» EXCERPTED RECORDS:
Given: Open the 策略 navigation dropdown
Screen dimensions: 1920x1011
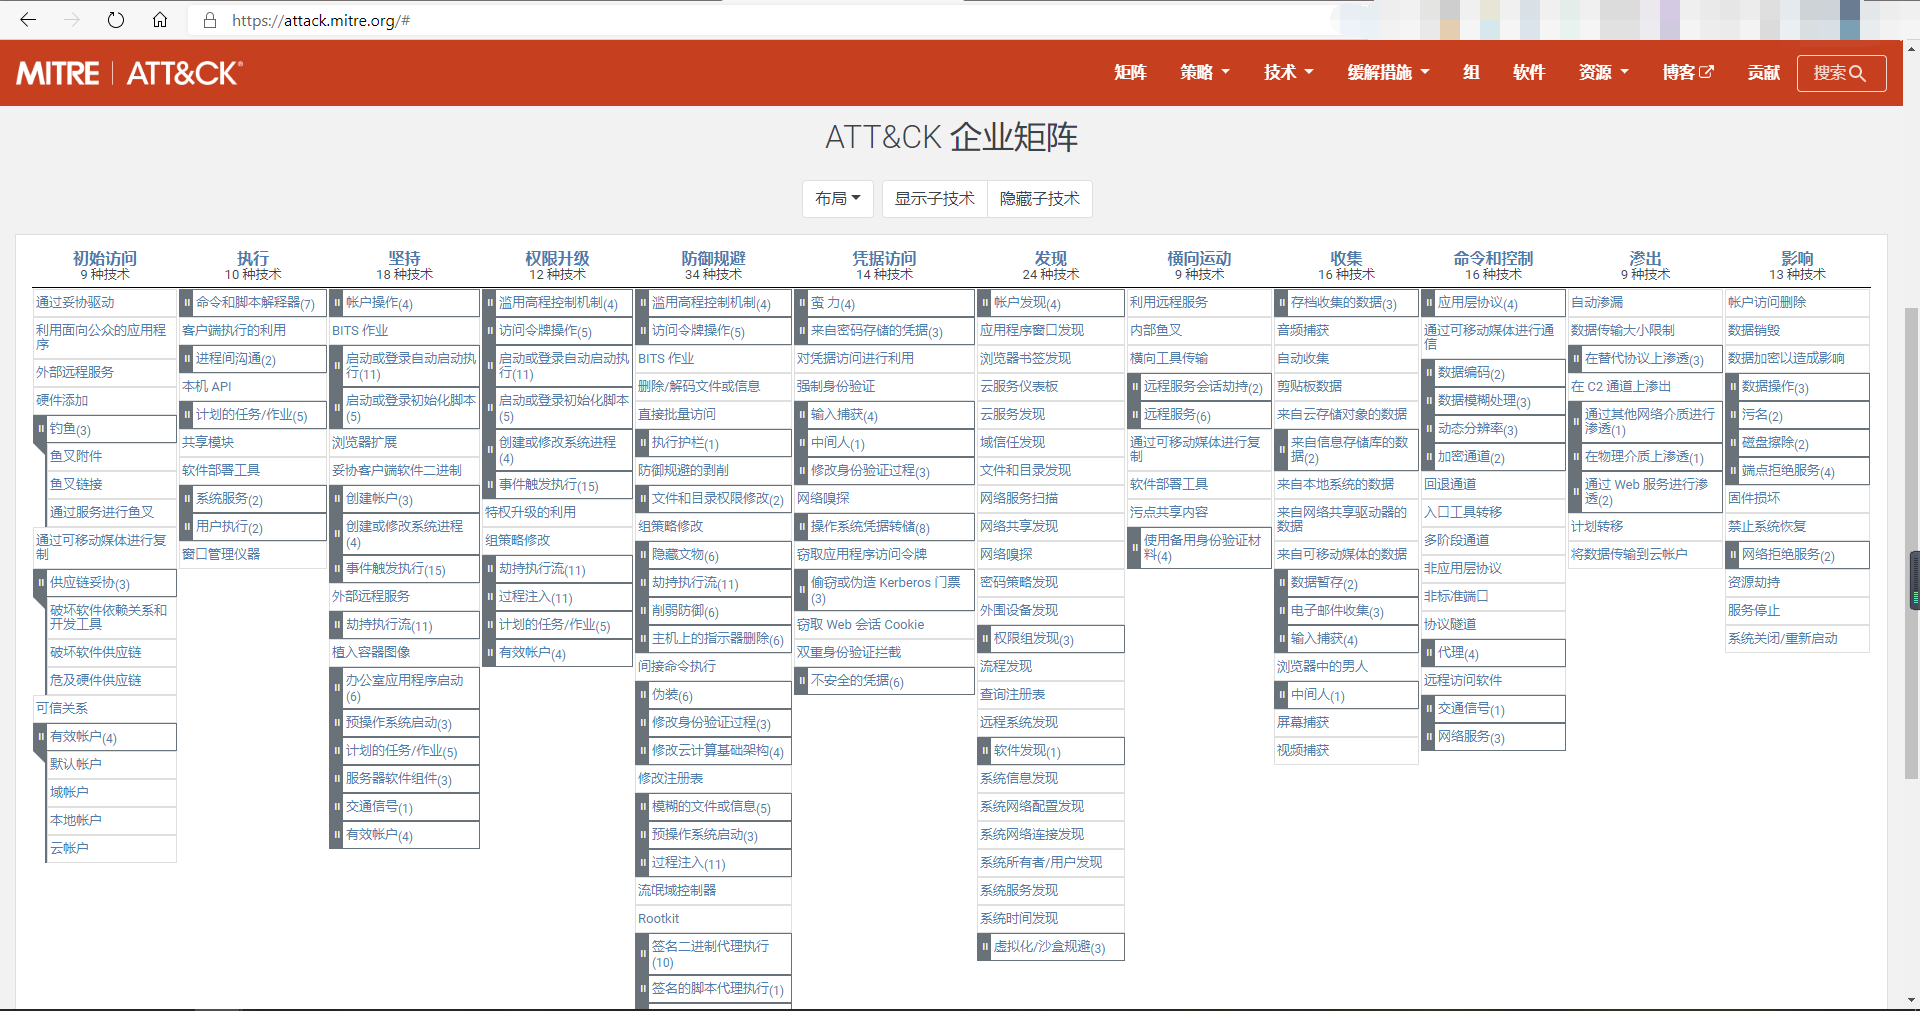Looking at the screenshot, I should (1204, 71).
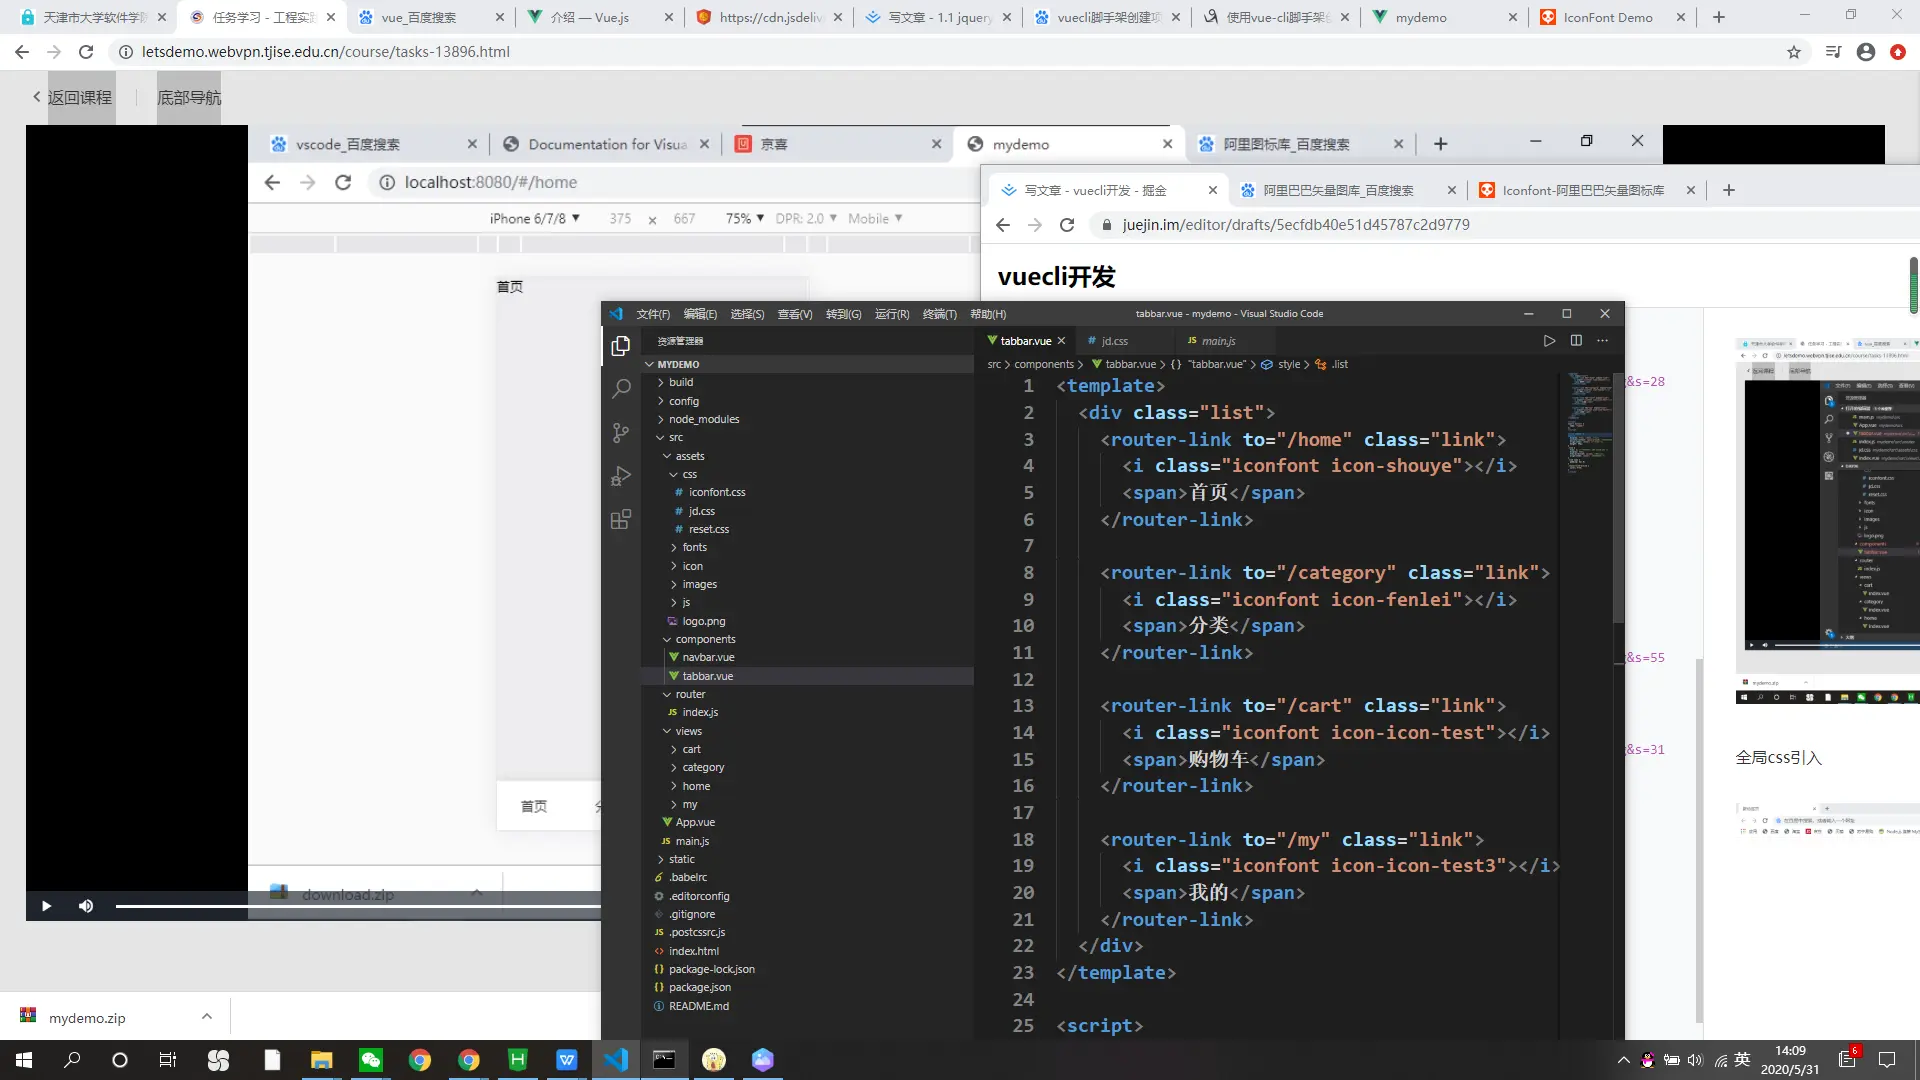This screenshot has height=1080, width=1920.
Task: Open the Extensions view icon
Action: pyautogui.click(x=621, y=519)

» YOUR TASK:
Print the material precisely as given, dropping any images it holds.

» RESULT OF THIS EXERCISE:
Given: Open the 策略 navigation dropdown
Screen dimensions: 1920x1011
Looking at the screenshot, I should (1204, 71).
This screenshot has height=1080, width=1920.
Task: Open the Extensions view icon
Action: pyautogui.click(x=621, y=519)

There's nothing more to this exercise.